Q: What’s on the horizon for BII to help investors learn more about this and harness these mega
WEI LI: So, BII has identified the five mega forces. And I think in terms of the educational effort, we really want to unpack the impact of mega forces on the macroenvironment. What does it mean for rates, what does it mean for growth, what does it mean for inflation? But we also want to unpack further on the educational side in terms of how do we position portfolios to really benefit and capitalize these mega forces?
And currently, our thinking around portfolio incorporation of mega forces is really on two fronts. The first is doing it holistically. So, here, what we’re doing with the BIITS the BlackRock Investment Institute transition scenario, and the climate aware capital market assumption is exactly that. It incorporates our best assessment of the transition on growth, on inflation, on central bank response, and we input that into portfolio optimization, and we have the output holistically that already incorporated the consideration of this particular mega force.
So, holistic adoption is the first approach. The second approach in terms of incorporating mega forces in portfolio construction is thematic overlay. So, here AI is a great example because the impact of AI on the macroenvironment is still playing out. It’s still very early days. So, any guess will carry a huge uncertainty bend, and we don’t want to wait until when we have all the answers before we incorporate that in portfolios, which is why we are considering AI as a thematic overlay, thinking about the semis, the CHIPS, the data infrastructure center, the apps, the use cases, not only public market but also private market. But it doesn’t quite kind of holistically input into portfolio optimization metrics but rather think of that as a thematic sleeve at this juncture.

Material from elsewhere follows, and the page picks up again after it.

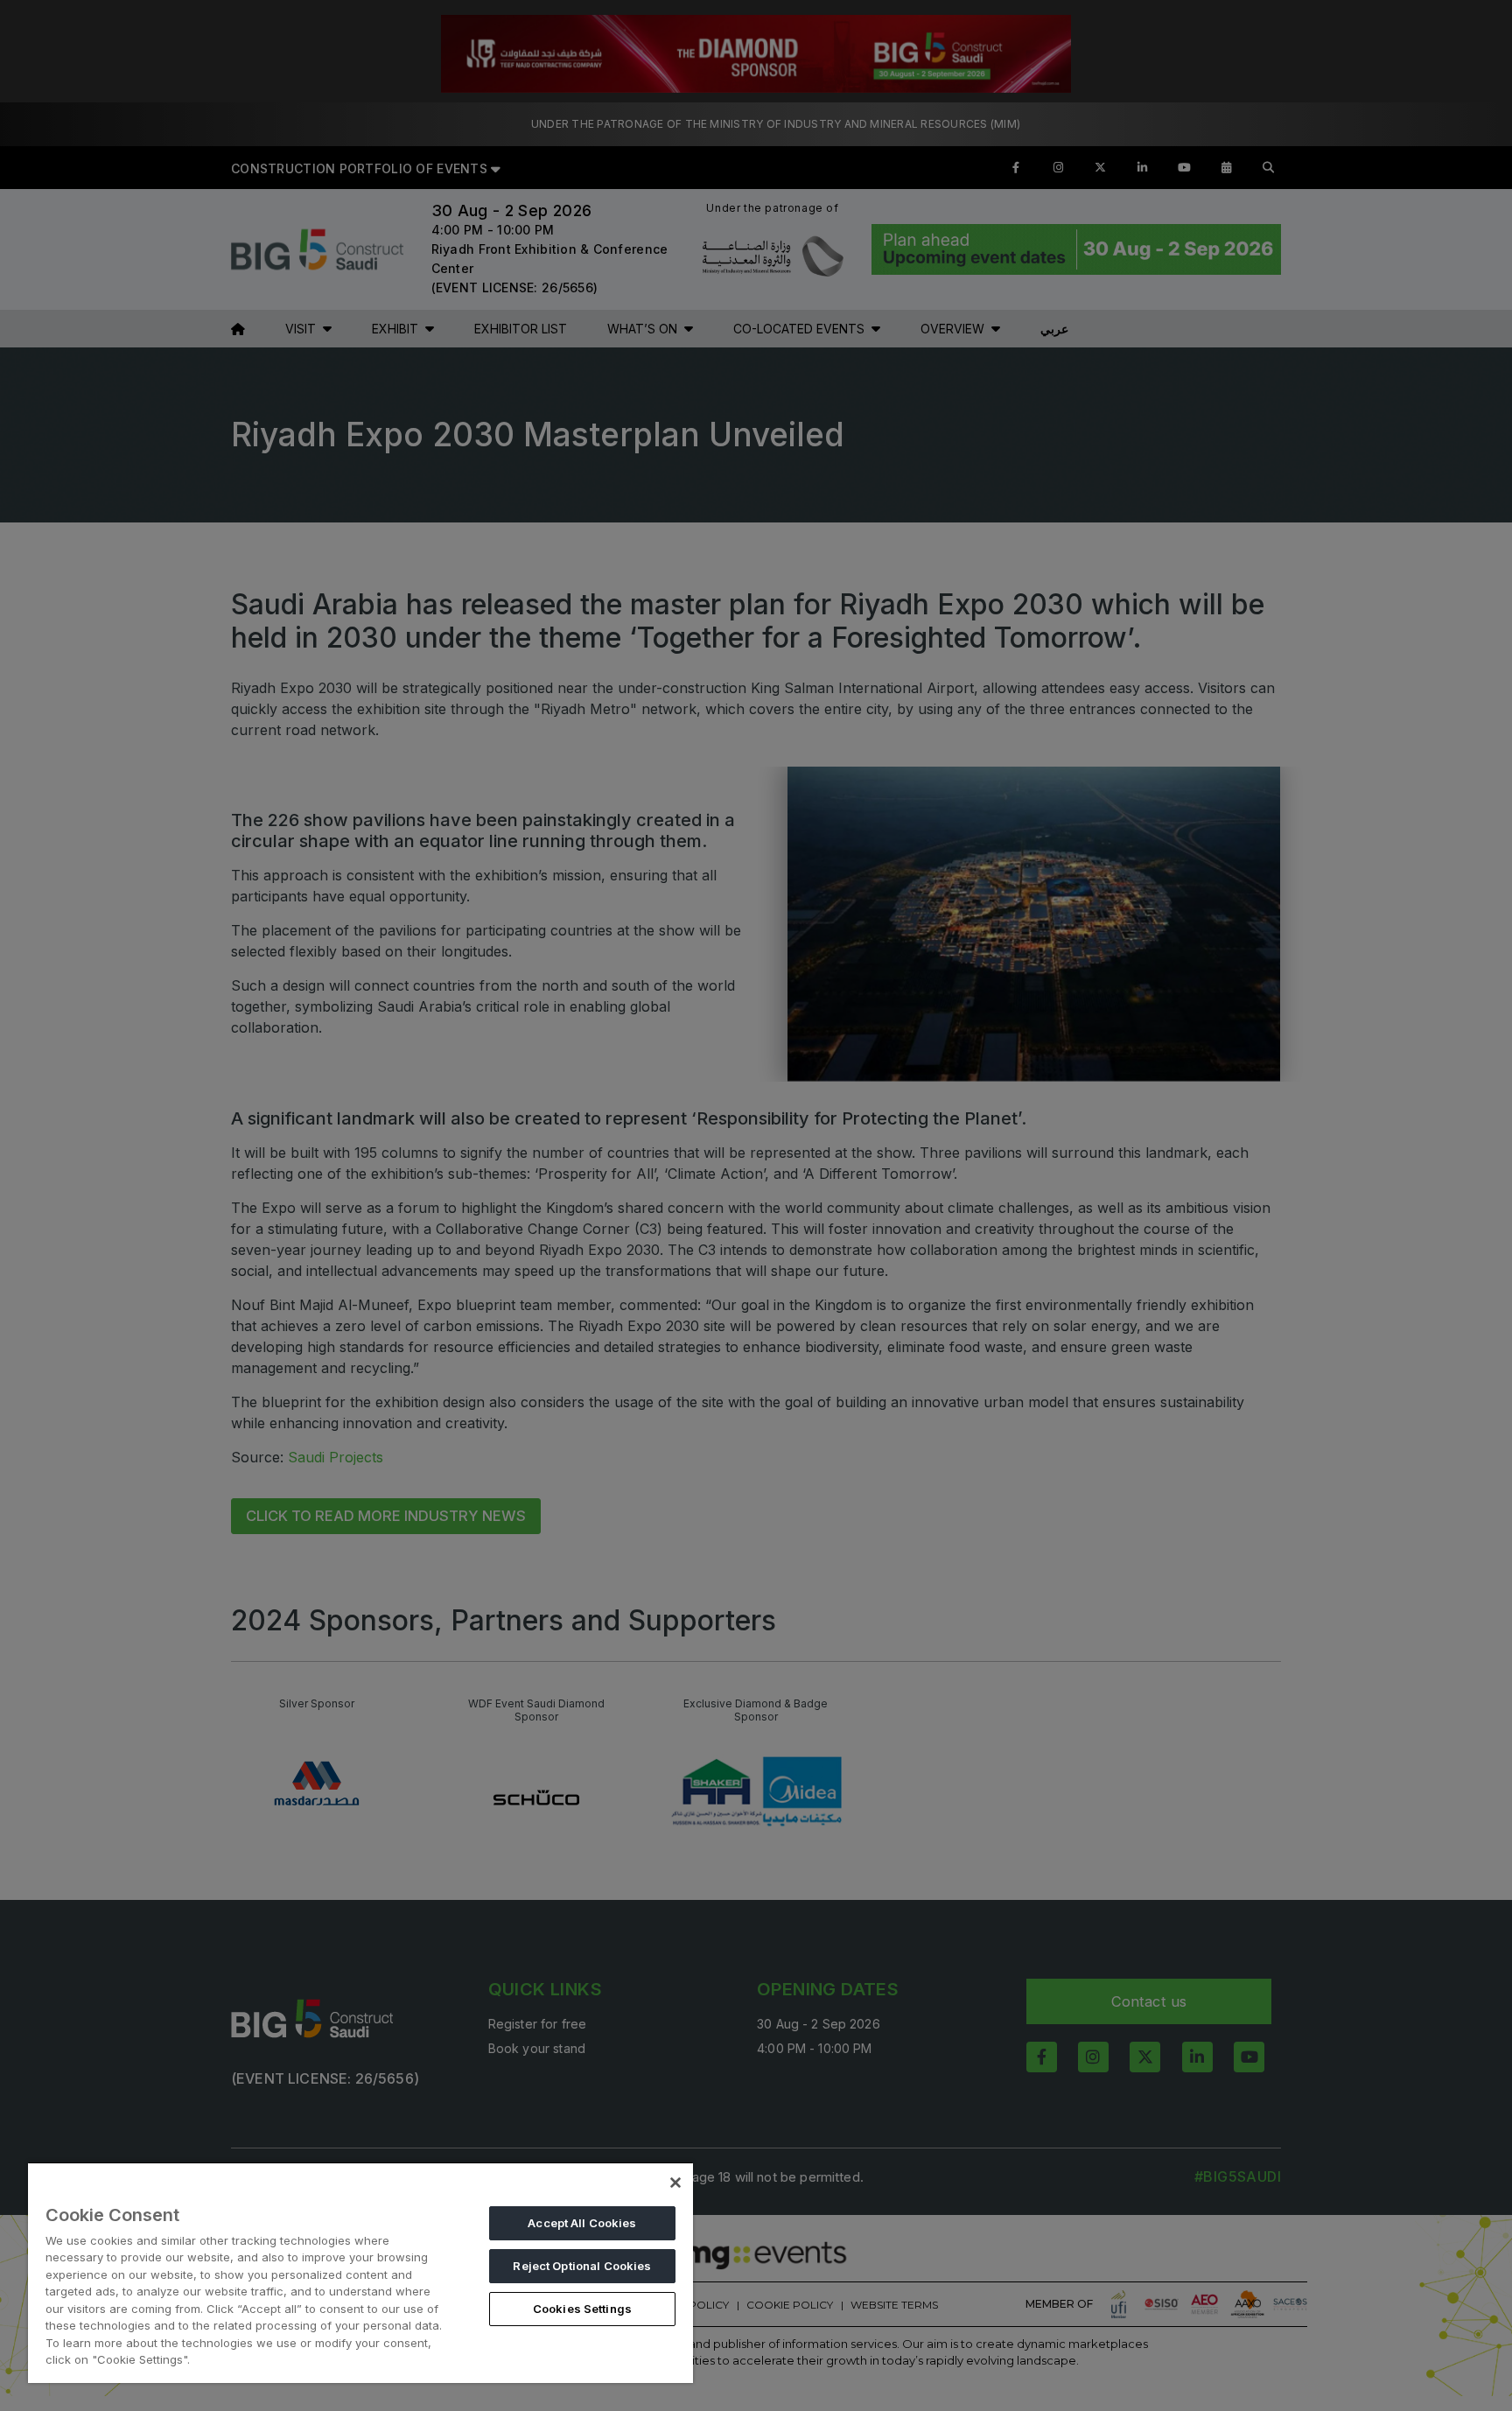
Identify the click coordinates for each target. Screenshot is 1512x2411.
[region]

Q: What’s on the horizon from BII to help investors learn more about and harness these mega forces?
WEI LI: I will say three things. The first is around understanding the impact of mega forces on macroenvironment going forward. So, what does mega force to growth, to inflation, to real rates, to nominal rates? So, we’re mapping that out per individual mega force. The second is around the portfolio construction, the investment implication of these mega forces, and we sometimes think of that as thematic overlays. So, take AI as an example, that is currently a thematic sleeve in our portfolio offering.
And then the third piece is really around how to articulate this and represent this bringing the best of BlackRock thinking into our offering as we take our outlook on the road, as we bring that together, and that will both include both how we are thinking through the macro impact to the investment implication, but also how our investors are actually doing that from a practitioner perspective, and that’s what BII looks to bring to the table as well.
Global Chief Investment Strategist, BlackRock Investment Institute
The key to harnessing mega forces and their potential is to first identify the catalysts that can supercharge them and how they interact with each other.
Rapid adoption of technology can change the path of transitions. Markets can underappreciate the speed of transitions, creating investment opportunities. Conversely, exuberance over their potential can also cause temporary price spikes. AI has been turbocharged by the roll-out of ChatGPT and other consumer-friendly tools. We think markets are still assessing the potential effects as AI applications could disrupt entire industries and bring greater cybersecurity risks across the board.